[INSTRUCTIONS TO FOLLOW]:
Reproduce the records in full. Alter nothing.

[GIVEN RECORDS]:
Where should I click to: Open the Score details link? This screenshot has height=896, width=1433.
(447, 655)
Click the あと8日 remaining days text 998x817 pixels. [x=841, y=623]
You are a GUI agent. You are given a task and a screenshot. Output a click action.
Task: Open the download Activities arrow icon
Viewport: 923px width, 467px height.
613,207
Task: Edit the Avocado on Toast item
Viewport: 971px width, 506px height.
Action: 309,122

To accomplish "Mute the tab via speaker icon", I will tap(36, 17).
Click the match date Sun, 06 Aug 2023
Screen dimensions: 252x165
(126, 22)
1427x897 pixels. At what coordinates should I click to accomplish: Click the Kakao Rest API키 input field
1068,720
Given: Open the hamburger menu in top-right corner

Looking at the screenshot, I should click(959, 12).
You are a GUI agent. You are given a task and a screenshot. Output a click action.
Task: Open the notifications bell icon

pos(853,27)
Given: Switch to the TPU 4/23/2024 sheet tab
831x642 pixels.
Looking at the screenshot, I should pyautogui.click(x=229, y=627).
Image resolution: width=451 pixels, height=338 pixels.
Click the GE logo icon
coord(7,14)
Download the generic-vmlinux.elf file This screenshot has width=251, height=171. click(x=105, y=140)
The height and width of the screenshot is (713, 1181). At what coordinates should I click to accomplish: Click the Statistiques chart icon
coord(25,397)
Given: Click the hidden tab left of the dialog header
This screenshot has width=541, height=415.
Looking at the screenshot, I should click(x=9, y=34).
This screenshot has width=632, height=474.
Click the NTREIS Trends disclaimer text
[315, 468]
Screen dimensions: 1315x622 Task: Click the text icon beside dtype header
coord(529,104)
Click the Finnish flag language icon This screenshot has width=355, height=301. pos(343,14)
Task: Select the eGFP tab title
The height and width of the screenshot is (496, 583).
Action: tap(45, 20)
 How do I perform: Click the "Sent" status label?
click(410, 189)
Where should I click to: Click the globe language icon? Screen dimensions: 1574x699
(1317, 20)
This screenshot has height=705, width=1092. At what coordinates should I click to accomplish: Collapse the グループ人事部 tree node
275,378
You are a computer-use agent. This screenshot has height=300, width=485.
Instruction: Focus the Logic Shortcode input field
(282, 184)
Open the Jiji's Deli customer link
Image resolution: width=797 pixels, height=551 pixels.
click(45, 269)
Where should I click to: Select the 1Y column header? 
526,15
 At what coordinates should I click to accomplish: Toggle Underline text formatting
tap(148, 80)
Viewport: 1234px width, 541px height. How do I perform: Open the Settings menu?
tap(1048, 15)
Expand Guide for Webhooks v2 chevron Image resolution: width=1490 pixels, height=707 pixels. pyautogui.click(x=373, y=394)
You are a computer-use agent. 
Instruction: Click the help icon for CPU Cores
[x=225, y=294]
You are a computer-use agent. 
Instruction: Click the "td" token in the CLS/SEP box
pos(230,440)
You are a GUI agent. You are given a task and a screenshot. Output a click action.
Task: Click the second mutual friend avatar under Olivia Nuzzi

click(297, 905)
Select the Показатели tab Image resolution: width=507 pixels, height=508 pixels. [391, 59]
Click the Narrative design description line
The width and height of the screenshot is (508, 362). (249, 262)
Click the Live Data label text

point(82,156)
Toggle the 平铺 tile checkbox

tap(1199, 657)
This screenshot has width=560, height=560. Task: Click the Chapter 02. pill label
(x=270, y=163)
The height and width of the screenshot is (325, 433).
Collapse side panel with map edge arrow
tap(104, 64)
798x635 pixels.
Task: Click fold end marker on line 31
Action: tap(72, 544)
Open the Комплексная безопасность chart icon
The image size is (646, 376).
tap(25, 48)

[RESPONSE BELOW]:
Where should I click to: Open the Score details link? This screenshot has height=896, width=1433.
(447, 655)
Click the あと8日 remaining days text 998x817 pixels. [x=841, y=623]
You are a GUI agent. You are given a task and a screenshot. Output a click action.
Task: Open the download Activities arrow icon
Viewport: 923px width, 467px height.
613,207
Task: Edit the Avocado on Toast item
Viewport: 971px width, 506px height.
Action: 309,122

To accomplish "Mute the tab via speaker icon", I will tap(36, 17).
Click the match date Sun, 06 Aug 2023
Screen dimensions: 252x165
(126, 22)
1427x897 pixels. At what coordinates should I click to accomplish: Click the Kakao Rest API키 input field
1068,720
Given: Open the hamburger menu in top-right corner

Looking at the screenshot, I should click(959, 12).
You are a GUI agent. You are given a task and a screenshot. Output a click action.
Task: Open the notifications bell icon

pos(853,27)
Given: Switch to the TPU 4/23/2024 sheet tab
831x642 pixels.
Looking at the screenshot, I should pyautogui.click(x=229, y=627).
Image resolution: width=451 pixels, height=338 pixels.
Click the GE logo icon
coord(7,14)
Download the generic-vmlinux.elf file This screenshot has width=251, height=171. click(x=105, y=140)
The height and width of the screenshot is (713, 1181). At what coordinates should I click to accomplish: Click the Statistiques chart icon
coord(25,397)
Given: Click the hidden tab left of the dialog header
This screenshot has width=541, height=415.
Looking at the screenshot, I should click(x=9, y=34).
This screenshot has width=632, height=474.
Click the NTREIS Trends disclaimer text
[315, 468]
Screen dimensions: 1315x622 Task: Click the text icon beside dtype header
coord(529,104)
Click the Finnish flag language icon This screenshot has width=355, height=301. pos(343,14)
Task: Select the eGFP tab title
The height and width of the screenshot is (496, 583).
Action: tap(45, 20)
 How do I perform: Click the "Sent" status label?
click(410, 189)
Where should I click to: Click the globe language icon? Screen dimensions: 1574x699
(1317, 20)
This screenshot has height=705, width=1092. At what coordinates should I click to accomplish: Collapse the グループ人事部 tree node
275,378
You are a computer-use agent. This screenshot has height=300, width=485.
Instruction: Focus the Logic Shortcode input field
(282, 184)
Open the Jiji's Deli customer link
Image resolution: width=797 pixels, height=551 pixels.
click(45, 269)
Where should I click to: Select the 1Y column header? 
526,15
 At what coordinates should I click to accomplish: Toggle Underline text formatting
tap(148, 80)
Viewport: 1234px width, 541px height. How do I perform: Open the Settings menu?
tap(1048, 15)
Expand Guide for Webhooks v2 chevron Image resolution: width=1490 pixels, height=707 pixels. pyautogui.click(x=373, y=394)
You are a computer-use agent. 
Instruction: Click the help icon for CPU Cores
[x=225, y=294]
You are a computer-use agent. 
Instruction: Click the "td" token in the CLS/SEP box
pos(230,440)
You are a GUI agent. You are given a task and a screenshot. Output a click action.
Task: Click the second mutual friend avatar under Olivia Nuzzi

click(297, 905)
Select the Показатели tab Image resolution: width=507 pixels, height=508 pixels. [391, 59]
Click the Narrative design description line
The width and height of the screenshot is (508, 362). (249, 262)
Click the Live Data label text

point(82,156)
Toggle the 平铺 tile checkbox

tap(1199, 657)
This screenshot has width=560, height=560. Task: Click the Chapter 02. pill label
(x=270, y=163)
The height and width of the screenshot is (325, 433).
Collapse side panel with map edge arrow
tap(104, 64)
798x635 pixels.
Task: Click fold end marker on line 31
Action: tap(72, 544)
Open the Комплексная безопасность chart icon
The image size is (646, 376).
tap(25, 48)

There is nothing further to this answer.